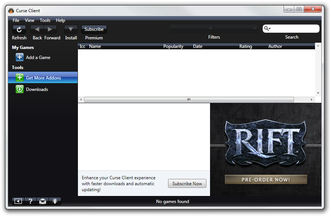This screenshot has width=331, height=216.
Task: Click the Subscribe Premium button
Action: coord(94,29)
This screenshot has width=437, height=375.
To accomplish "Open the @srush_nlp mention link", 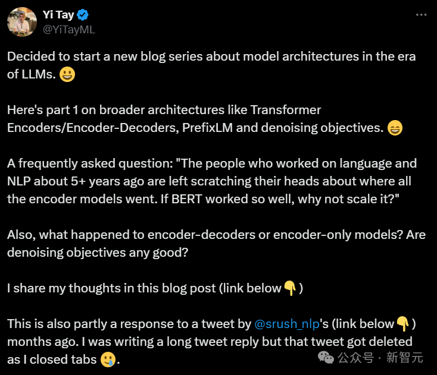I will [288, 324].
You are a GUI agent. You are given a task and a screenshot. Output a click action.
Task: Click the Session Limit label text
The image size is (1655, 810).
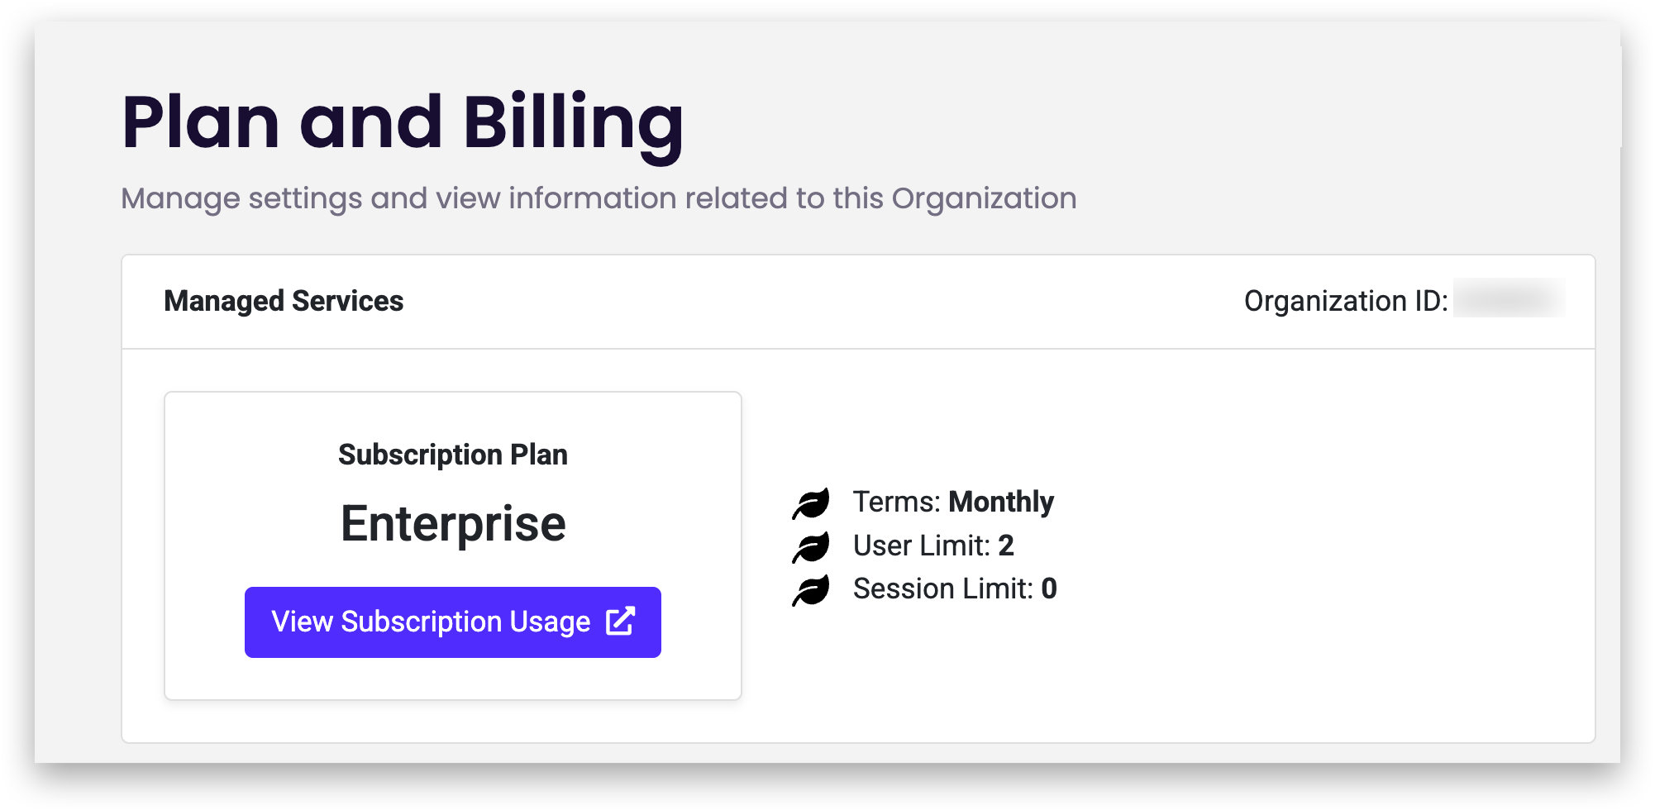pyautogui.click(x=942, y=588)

□ □ □ □ □

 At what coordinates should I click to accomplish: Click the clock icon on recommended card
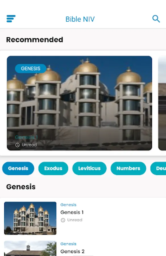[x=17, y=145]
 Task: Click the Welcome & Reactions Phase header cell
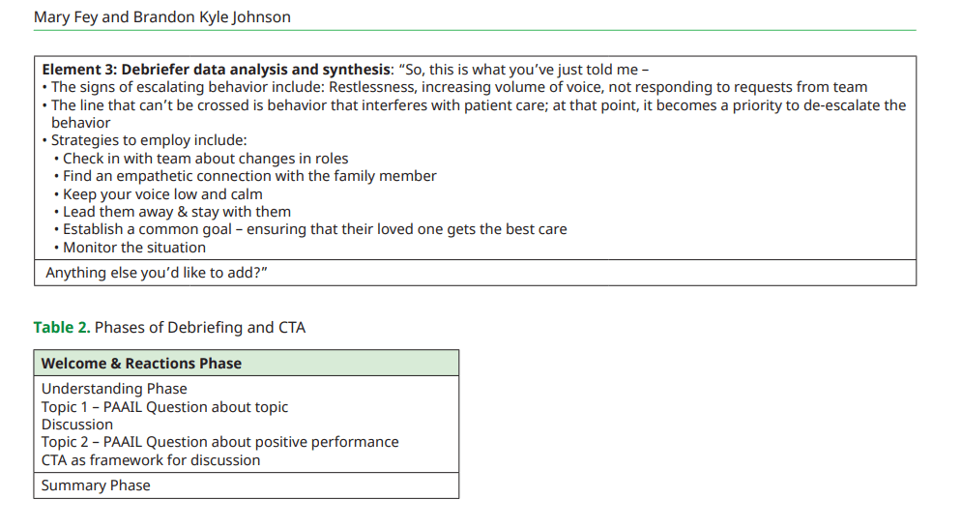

□ □ □ □ □

TASK DETAILS: I would like the exact lines from the data above, starting with the one that holds "At what coordinates" and going on through the one that holds "Task: Click the Welcome", without the pictures.

EXPECTED ANSWER:
 At what coordinates should I click to accomplish: Click the clock icon on recommended card
[x=17, y=145]
 Task: Click the Welcome & Reactions Phase header cell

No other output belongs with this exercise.